Why are we asking this now?

Because the annual Rio de Janeiro carnival – Carnaval, as it known locally – begins today, a dazzling, extravagantly over-the-top celebration of life that draws millions of people on to the streets of the Brazilian city. The benchmark against which all other carnivals are measured, this multi-million dollar affair – which always starts on the Friday before Shrove Tuesday and concludes on Ash Wednesday – is sponsored by the gaming industry and fronted by some of Brazil's biggest TV stars. The whole country stops to watch, if not in the stands, then on television. It's Brazil's equivalent of America's Super Bowl Sunday, only with significantly more "wardrobe malfunctions".

How and when did the Rio carnival begin?

Carnival is a European import beginning in the 1600s as a version of Europe's grand pre-Lent balls. It was practiced by the Portuguese elite behind closed mansion doors, with Brazil's black African population excluded. But the recipe for these masked celebrations, danced to the rhythm of the time, the polka, travelled out into the "favela" shanty towns and Carnival really began. By the 20th century these individual community parties developed into a humble cousin of the fully-blown carnival we see today complete with music of its very own: samba

How big is it?

Foreign visitors number some 700,000 each year. There are 30 samba schools with thousands of members. Each school is fronted by a queen and led by hundreds of drummers and a cavalcade of floats. And this is just the official parade. Bandstands for public parties and Carnival balls are found across the city, along with more off-beat parties in clubs and venues in Rio's centre and beyond.

What sort of impact does it have on Rio, and how does the city cope?

Massive ranks of seating and barriers are constructed along the route taken by competing samba schools. Planning to cope with this unwieldy-sounding beast goes like clockwork, if not quite Swiss, set up by samba groups, businesses and the municipality months in advance. Samba schools start major dress rehearsals (superb parties in themselves) after Christmas (having been practicing since last carnival's end). In Samba City, in the massive purpose-built buildings where the floats are prepared, preparations are underway months in advance and there are even international volunteering organisations taking people over to Brazil specifically to help set up infrastructure.

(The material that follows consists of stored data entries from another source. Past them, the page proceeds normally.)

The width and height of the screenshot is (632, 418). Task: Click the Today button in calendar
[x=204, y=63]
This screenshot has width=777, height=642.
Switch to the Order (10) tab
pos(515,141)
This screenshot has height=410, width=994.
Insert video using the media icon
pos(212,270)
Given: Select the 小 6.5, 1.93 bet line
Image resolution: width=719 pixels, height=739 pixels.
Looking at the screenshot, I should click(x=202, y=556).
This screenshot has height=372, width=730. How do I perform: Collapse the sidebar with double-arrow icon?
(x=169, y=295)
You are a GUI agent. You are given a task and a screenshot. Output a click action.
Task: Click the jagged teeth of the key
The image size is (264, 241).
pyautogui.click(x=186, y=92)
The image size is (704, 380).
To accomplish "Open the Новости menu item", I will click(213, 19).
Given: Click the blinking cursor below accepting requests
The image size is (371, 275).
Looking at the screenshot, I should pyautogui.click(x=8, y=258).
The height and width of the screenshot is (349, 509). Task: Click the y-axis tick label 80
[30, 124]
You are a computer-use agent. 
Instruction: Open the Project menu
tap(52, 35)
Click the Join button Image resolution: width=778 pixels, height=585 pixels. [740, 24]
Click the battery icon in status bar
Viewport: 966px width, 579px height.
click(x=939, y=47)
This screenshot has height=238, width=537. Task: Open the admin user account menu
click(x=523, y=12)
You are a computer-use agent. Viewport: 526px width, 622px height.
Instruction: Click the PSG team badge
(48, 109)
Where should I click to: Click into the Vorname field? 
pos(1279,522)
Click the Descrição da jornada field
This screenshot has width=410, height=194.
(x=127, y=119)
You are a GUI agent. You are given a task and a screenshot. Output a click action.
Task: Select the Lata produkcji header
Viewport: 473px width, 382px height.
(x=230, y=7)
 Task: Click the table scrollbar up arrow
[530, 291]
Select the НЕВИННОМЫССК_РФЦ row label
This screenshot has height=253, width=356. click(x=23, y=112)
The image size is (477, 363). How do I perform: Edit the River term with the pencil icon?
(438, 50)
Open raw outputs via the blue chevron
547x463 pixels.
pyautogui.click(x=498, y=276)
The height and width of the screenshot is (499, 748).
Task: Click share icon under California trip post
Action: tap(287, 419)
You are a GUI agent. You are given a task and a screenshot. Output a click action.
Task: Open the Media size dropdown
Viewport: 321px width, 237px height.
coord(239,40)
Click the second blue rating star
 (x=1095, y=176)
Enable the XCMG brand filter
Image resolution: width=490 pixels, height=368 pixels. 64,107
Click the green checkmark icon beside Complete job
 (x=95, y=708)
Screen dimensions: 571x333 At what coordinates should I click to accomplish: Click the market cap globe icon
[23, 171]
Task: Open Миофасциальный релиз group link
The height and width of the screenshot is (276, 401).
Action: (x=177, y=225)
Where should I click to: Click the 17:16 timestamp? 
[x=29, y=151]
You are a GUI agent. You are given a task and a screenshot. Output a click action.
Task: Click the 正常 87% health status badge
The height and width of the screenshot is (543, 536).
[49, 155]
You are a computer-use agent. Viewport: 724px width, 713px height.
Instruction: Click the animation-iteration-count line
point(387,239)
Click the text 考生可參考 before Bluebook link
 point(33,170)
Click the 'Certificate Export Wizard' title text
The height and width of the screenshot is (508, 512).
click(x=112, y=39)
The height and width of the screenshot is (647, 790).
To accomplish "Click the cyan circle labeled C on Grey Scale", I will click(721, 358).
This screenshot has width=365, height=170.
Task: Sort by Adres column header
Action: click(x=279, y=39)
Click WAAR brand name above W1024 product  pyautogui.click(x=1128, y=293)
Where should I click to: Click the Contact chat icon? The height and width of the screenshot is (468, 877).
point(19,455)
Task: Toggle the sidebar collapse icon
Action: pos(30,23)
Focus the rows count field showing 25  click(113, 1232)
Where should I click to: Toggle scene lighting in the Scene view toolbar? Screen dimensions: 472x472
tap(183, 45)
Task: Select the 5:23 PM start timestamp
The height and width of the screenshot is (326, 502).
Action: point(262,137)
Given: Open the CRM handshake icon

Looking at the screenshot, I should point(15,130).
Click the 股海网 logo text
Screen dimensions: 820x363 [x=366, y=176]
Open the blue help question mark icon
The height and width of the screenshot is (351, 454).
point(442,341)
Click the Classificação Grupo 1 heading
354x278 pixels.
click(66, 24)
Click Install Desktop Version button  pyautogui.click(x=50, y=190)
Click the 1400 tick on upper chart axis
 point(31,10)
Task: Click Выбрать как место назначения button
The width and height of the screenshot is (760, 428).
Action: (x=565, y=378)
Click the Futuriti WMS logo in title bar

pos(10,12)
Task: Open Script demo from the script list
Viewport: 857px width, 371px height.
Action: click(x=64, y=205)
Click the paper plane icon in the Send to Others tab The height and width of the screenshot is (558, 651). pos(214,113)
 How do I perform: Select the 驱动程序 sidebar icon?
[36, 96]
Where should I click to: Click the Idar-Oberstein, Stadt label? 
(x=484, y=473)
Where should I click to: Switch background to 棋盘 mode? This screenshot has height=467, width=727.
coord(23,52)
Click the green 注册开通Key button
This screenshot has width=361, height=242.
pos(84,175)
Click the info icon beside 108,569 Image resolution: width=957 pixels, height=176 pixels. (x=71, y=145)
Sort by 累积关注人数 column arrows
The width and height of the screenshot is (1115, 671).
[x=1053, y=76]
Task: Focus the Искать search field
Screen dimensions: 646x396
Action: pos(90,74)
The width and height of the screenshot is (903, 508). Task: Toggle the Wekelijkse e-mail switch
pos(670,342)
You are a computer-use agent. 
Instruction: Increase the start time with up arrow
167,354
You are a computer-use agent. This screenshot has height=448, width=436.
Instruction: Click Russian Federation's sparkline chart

Does is it have a religious dimension or is it just an expression of hedonism?

Carnival has its roots in the devout as much as the decadent although today the show is one characterised by sequins rather images of saints. But it's not all about hedonism. Each year the schools choose a theme, often a major social or historical issue that is illustrated through costume and song. Last year a float which portrayed the bodies of naked victims of the Holocaust was banned after Jewish leaders in Rio sought an injunction.

Who are the creative forces behind it, and its biggest stars?

Alongside community costume creations major Brazilian fashion designers have made their name in these parades. The most famous being Clovis Bornay who, before he died in 2005, was single-handedly attributed with bringing over-the-top camp and colourful glamour to Rio's previously more formulaic carnival.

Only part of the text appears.